DJAÏLI AMADOU AMAL : Être femme ce n’est pas une mince affaire, l’être africaine…

Oujda – Dans le stand du Cameroun, invité d’honneur de la troisième édition du Salon Maghrébin du Livre, Djaïli Amadou Amal, une écrivain camerounaise, témoigne de son engagement dans la cause féminine et dans la lutte contre les violences faites aux femmes.

Sourire aux lèvres, chaleureuse, elle raconte comment l’écriture est devenue pour elle plus qu’une passion, une vocation. A l’instant même où elle a appris à écrire, elle commençait déjà à griffonner des petites histoires illustrées qui faisaient le bonheur de ses amis.

Mariée très jeune, ce fut pour elle le déclic! “Je me suis mariée très tôt, c’était un mariage précoce. J’avais besoin de mettre sur papier tout ce que je ressentais” a t-elle confié à la MAP.

Plus la feuille noircissait, plus ses personnages prenaient vie: Ramla, Hindou, Safira… ces femmes l’accompagnaient et racontait des histoires, les siennes, celles des filles de son pays et celles des femmes Africaines.

A travers ses romans, elle raconte le combat continu des femmes du Sahel: les traditions lourdes, les violences physiques et morales, la déscolarisation, le mariage précoce, le sexisme…

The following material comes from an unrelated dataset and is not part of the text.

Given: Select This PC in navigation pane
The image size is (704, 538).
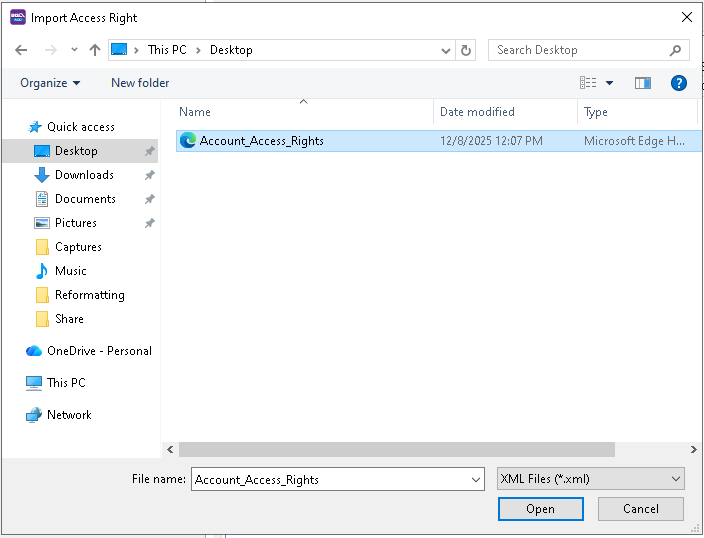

Pour cette amoureuse du verbe être une femme en soi n’est pas une mince affaire, mais être une femme africaine est encore plus délicat, “le poids des traditions étant plus lourd, la société moins tolérante, le regard de la famille plus appuyé, la femme africaine est plus confrontée aux nombreuses pressions sociales, familiales et culturelles”.

Les sujets des livres de Djaïli portent sur des causes féminines mais n’en condamnent pas les hommes pour autant. En effet, raconte-elle, “les femmes sont confrontées à beaucoup d’injustices, mais pas uniquement de la part des hommes, d’autres femmes peuvent également être la cause de leurs malheurs, c’est toute la société qui en est complice”.

Dans ses écrits, Amadou Amal condamne le silence d’une société muette et aveugle, sourde aux cris de détresse de nombreuses femmes vulnérables.

Sur les violences faites aux femmes, sa réponse est poignante: l’une des plus grandes violences à l’égard des femmes, au delà de la violence physique, demeure le mariage précoce. Pour l’auteure, cela représente un des problèmes les plus préoccupant du Sahel. “Les parents n’ayant pas les moyens de subvenir aux besoins de leur fille, préfèrent la donner en mariage, l’offrir, évitant ainsi des charges supplémentaires… C’est un crime contre l’humanité qu’il faut absolument abolir”, affirme Djaïli.

Elle évoque par ailleurs des violences cachées, non perçues mais dont les conséquences sont désastreuses aussi bien sur le plan physique que moral. “Une petite fille qui voit son frère aller à l’école mais pas elle”, “les bancs de l’école pris par des garçons”, “le harcèlement sur le chemin de l’école”, “le viol conjugal”, “le mariage forcé”… tous ces points omniprésents au sein de la société africaine la révoltent.

A travers ses livres, elle espère changer les mentalités, provoquer des prises de conscience et faire basculer les traditions.

Née de père peul et de mère Égyptienne, Djaïli Amadou Amal est une femme africaine, musulmane, féministe, engagée et écrivaine. Ses deux premiers romans “Walaande, l’art de partager un mari” et “Mistiriijo, la mangeuse d’âmes”, l’ont classé parmi les valeurs sûres de la littérature africaine. Son dernier roman “Munyal les larmes de la patience” a reçu le prix Orange en Afrique ainsi que le prix de la presse panafricaine 2019.

Elle est également présidente et fondatrice de l’association “Femmes du Sahel”, pour l’éducation et la promotion de la femme sahélienne. L’association prends aujourd’hui en charge près de 400 jeunes filles retournées grâce à cette initiative sur les bancs de l’école.